Objective a.
Decide whether each statement below agrees with the forum post on MCTS and perfect endgame, answering yes or no and quoting the words of the post that settle it. (i) The author claims to understand go better than most readers. (ii) The quoted remark says programs have lost won games by giving up points in yose. (iii) The post says perfect play would maximize points.

Selection.

++++++++

Re: [Computer-go] MCTS and perfect endgame

Don Dailey Mon, 04 Jul 2011 08:59:13 -0700

On Mon, Jul 4, 2011 at 11:02 AM, Ben Shoemaker <[email protected]>wrote:


> >From: terry mcintyre <[email protected]>
> >"The major one is that the MCTS scoring function is imperfect;
> historically, programs have snatched defeat from the jaws of victory by
> letting points be nibbled away in yose."
>
> (Apologies to those who understand go and computer-go better than me--these
> are just my thoughts on the discussion.)
>
> There are several elements within this debate of "play to maximize wins"
> versus "play to maximize points":
> 1) What strategy is perfect play?
> 2) What strategy is strongest with MCTS
>
> 3) What strategy is closest to human play
> 4) Would a combination of strategies be stronger than either alone?
>
> Let's examine these elements further:
>
> 1) According to the rules of Go, the winner is the player with the highest
> score, but a win is equivalent to any other win--winning by 0.5 points is
> enough.  So perfect play would maximize wins but not necessarily points.

++++++++

Data in this exercise.
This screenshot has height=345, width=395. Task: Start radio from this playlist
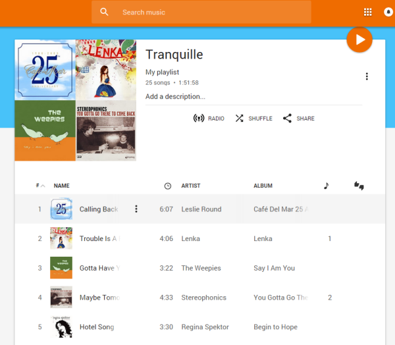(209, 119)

++++++++

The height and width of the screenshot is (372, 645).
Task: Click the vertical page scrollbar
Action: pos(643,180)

++++++++

Objective b.
In the listing, swap "Click" for "Tap" in the part that opens with the line containing "The height and" and closes with the line containing "Action: pos(643,180)". Leave everything else the same and give only those lines.

Exercise response a.
(i) No: "Apologies to those who understand go and computer-go better than me"
(ii) Yes: "letting points be nibbled away in yose"
(iii) No: "So perfect play would maximize wins but not necessarily points."

Exercise response b.
The height and width of the screenshot is (372, 645).
Task: Tap the vertical page scrollbar
Action: pos(643,180)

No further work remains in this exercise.